Diplomatic documents declassified: Japan decided on the day of June 4 to oppose sanctions against the Chinese Communist Party

According to diplomatic documents released by The Japanese Foreign Ministry’s Diplomatic Archives on Dec. 23, the Japanese government decided on the same day to adopt an amicable response to the Chinese Communist Party after the Tiananmen crackdown in China on June 4, 1989, and opposed the imposition of sanctions on the Communist Party by members of the Western Group of Seven countries.

The Japan Broadcasting Association (NHK) reported Wednesday that the Japanese government’s Foreign Ministry released 26 volumes of diplomatic documents from around 1989, with a total of about 10,600 pages. The contents include Emperor Showa’s funeral ceremony/ Emperor Akihito’s enthronement ceremony, the diplomatic contents of the Japan-US and Japan-UK summits, the Tiananmen Incident, the Asia-Pacific Cooperation Organization (APEC, etc.), the Cambodia Peace Conference, the 15th G-7 Summit, etc. It covers important diplomatic affairs during the year. The diplomatic documents released this time include records related to the Tiananmen Incident and also contain the Japanese government’s decision to adopt an amicable response approach to China on the day of the incident. The document states, “Japan shares the universal values of freedom and democracy with Western countries, and the Chinese government’s use of force to suppress students and ordinary people, resulting in numerous casualties, is something we cannot tolerate from a humanitarian standpoint.” At the same time, however, the document said, “This development is in principle a domestic issue in China with political and social institutions and values different from ours, and even condemnation of the Chinese Communist Party has certain limitations.”

The paper also says that “to give China the impression that the West is unanimously attacking it would instead drive China into isolation, which is not the best policy in the long run or in the larger picture.” Thus, the document clearly states that it opposes the unanimous adoption of sanctions against China. The paper further states that “China’s adherence to its reform and opening-up policy is also in the interest of the West, and based on this view, it is necessary to urge China to show that it will become acceptable to the international community as well, and that countries should gradually repair their relations with China.” In an interview, Yuji Miyamoto, who served as Japan’s ambassador to China and was involved in relevant contacts with the Japanese Ministry of Foreign Affairs at the time, said, “Our position is not to isolate China, which is continuing its policy of reform and opening up.”
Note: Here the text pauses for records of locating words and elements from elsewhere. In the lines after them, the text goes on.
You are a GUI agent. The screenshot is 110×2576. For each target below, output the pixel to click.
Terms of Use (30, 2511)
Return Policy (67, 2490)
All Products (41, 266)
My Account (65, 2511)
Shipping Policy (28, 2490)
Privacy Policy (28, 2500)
Miyamoto recalled that the difference between Japan and the other G-7 countries, which increased their criticism of the CCP after the Tiananmen Square incident, was “very clear.” On July 15, 1989, the G-7 countries, including Britain, Canada, France, Italy, Japan, the United States and West Germany, issued a declaration condemning the CCP. However, it did not mention new joint sanctions against the Chinese Communist Party, reflecting Tokyo’s position. Other declassified diplomatic documents on Japan’s attitude toward the G-7 summit, including one dated June 19, 1989, indicate that the Japanese side was reluctant to participate in any declaration on China or, if one was issued, that Japan preferred not to mention China by name. The document shows that at a preparatory meeting before the G-7 summit on July 7 of that year, Japan said it did not want to adopt a declaration condemning the Chinese Communist Party, while the other six countries pushed for such a statement out of necessity. According to the documents, under pressure the Japanese side agreed to issue a declaration on the condition that it include a sentence referring to the importance of avoiding isolating China.

In November 1990, Japan resumed loans to China totaling more than 800 billion yen ($7.7 billion), after they had been effectively put on hold following the Tiananmen Incident. On June 15 of the same year following Tiananmen, when senior U.S. government officials expressed concern about Japan’s granting of economic assistance to China, Japanese government Foreign Ministry officials countered that “we also regret the shooting in Tiananmen, but it is not impossible to grant economic assistance to a non-democratic country when it is difficult to apply the same standards to China, whose values and institutions are different from those of Western countries economic assistance”.

In September 1989, during a dinner meeting with the Japanese ambassador to the UK, Kazuo Chiba, Margaret Thatcher said that when she consulted with the then Chinese Communist Party leader Deng Xiaoping, Deng was completely unable to understand that the British government must also obey the law. She also argued that “if the country wants it, make the law that way”. I think the root cause of the recent problems in China comes from that kind of thinking,” the paper said.